YOUR OBJECTIVE.
Copy each line of the items below verbatim, omitting the pictures.

# Start of MATERIAL FOR THIS EXERCISE

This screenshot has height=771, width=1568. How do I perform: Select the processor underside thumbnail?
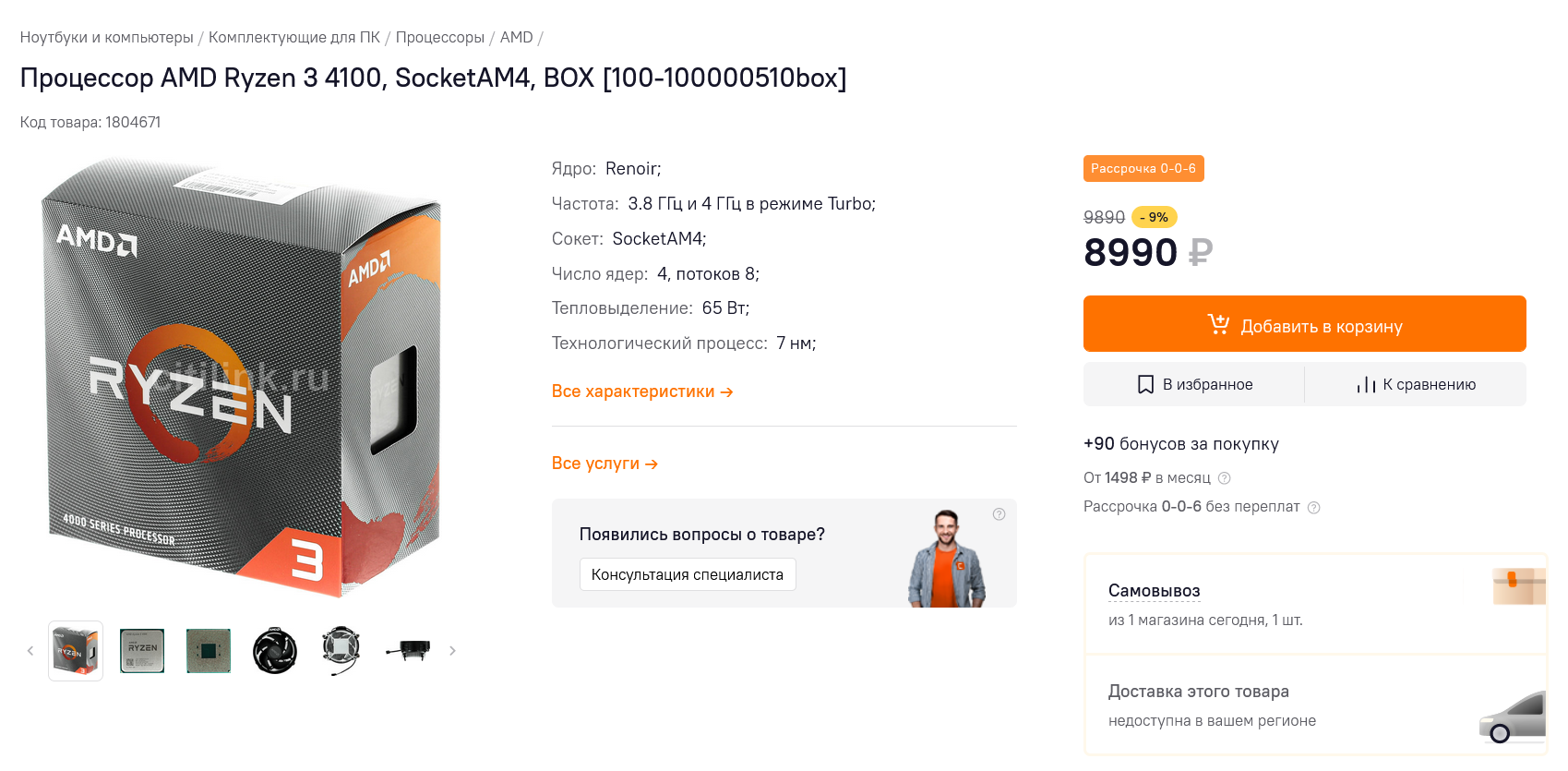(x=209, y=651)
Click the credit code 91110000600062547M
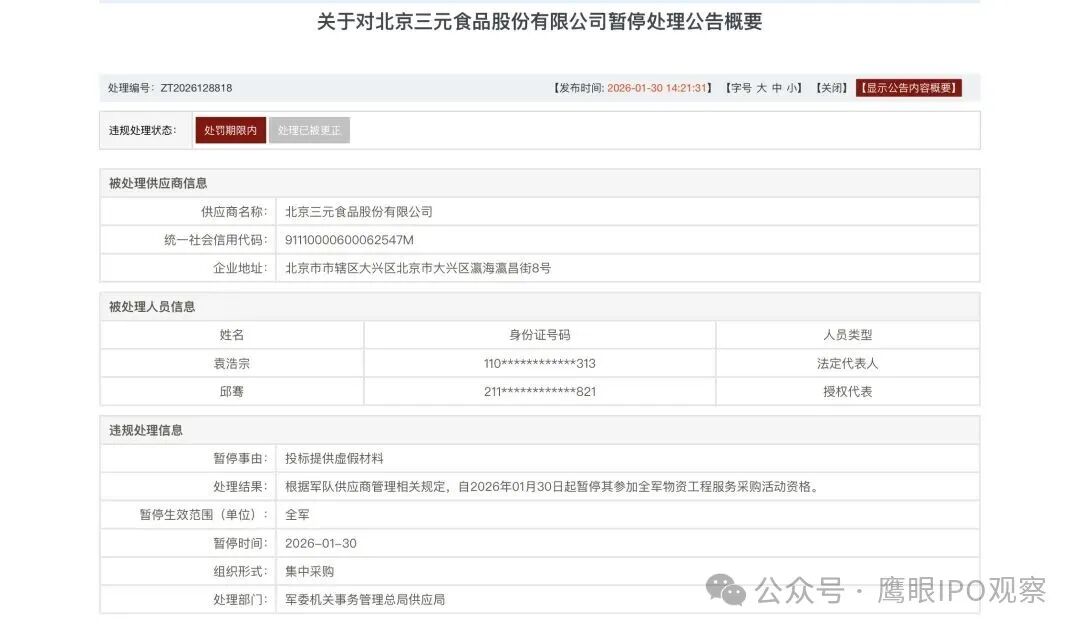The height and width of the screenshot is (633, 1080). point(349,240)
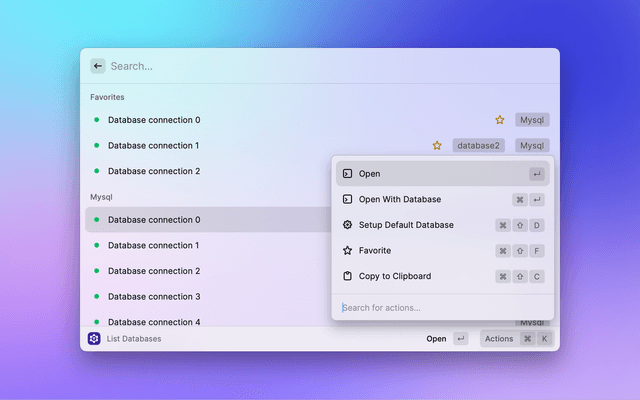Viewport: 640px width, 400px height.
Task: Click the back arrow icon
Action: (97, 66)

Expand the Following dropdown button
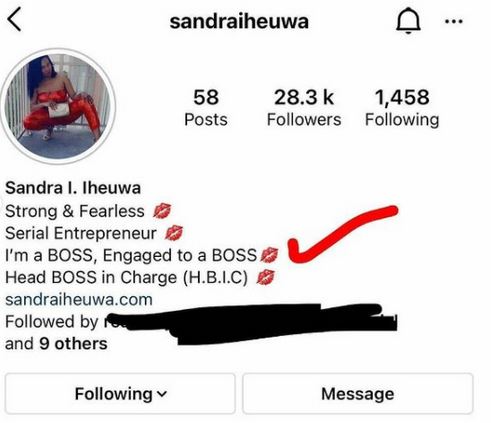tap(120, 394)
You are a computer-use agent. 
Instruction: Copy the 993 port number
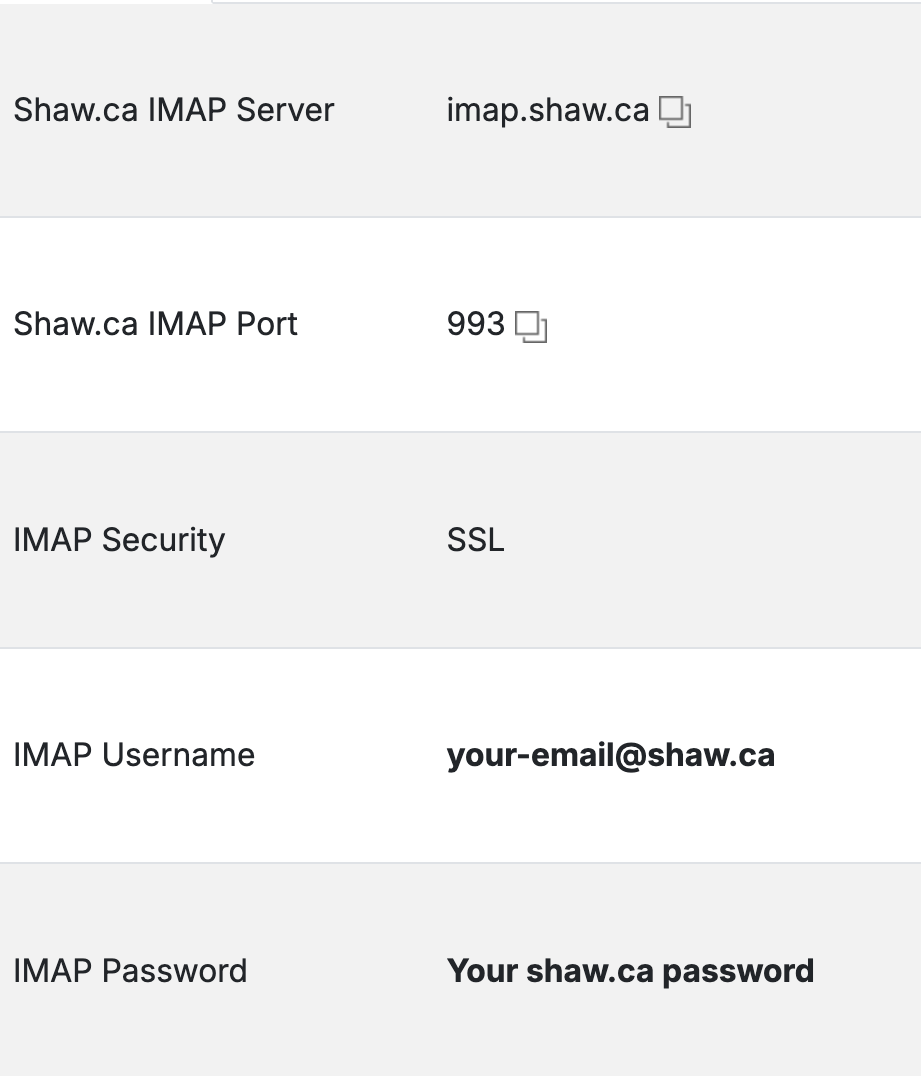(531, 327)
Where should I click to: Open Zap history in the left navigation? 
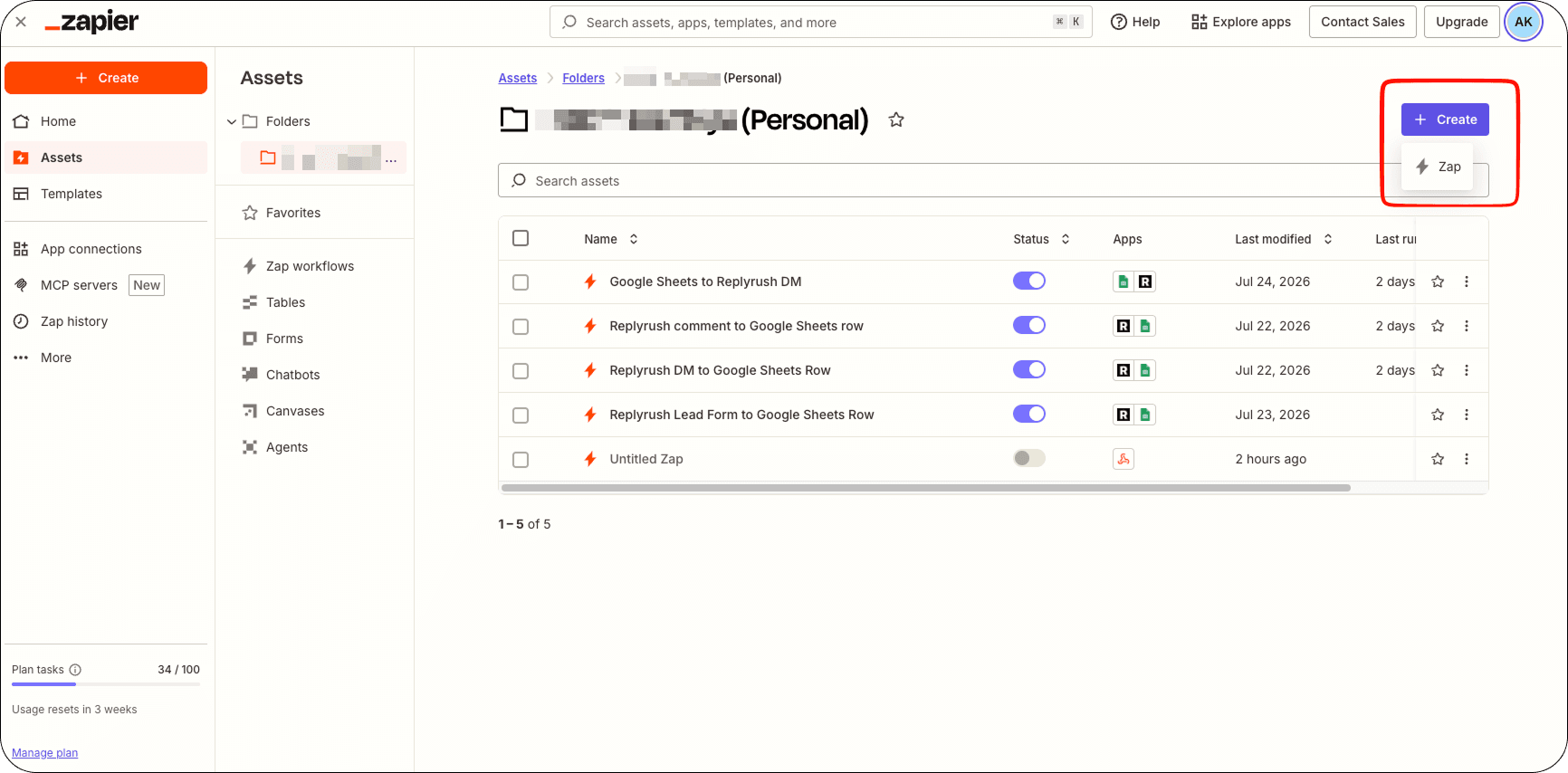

# End of MATERIAL FOR THIS EXERCISE

WRITTEN ANSWER.
This screenshot has height=771, width=1568. How do I perform: Select the processor underside thumbnail?
(x=209, y=651)
Click the credit code 91110000600062547M
The height and width of the screenshot is (633, 1080). point(349,240)
Viewport: 640px width, 400px height.
Task: Click the back arrow icon
Action: (97, 66)

Expand the Following dropdown button
tap(120, 394)
You are a computer-use agent. 
Instruction: Copy the 993 port number
(531, 327)
Where should I click to: Open Zap history in the left navigation? 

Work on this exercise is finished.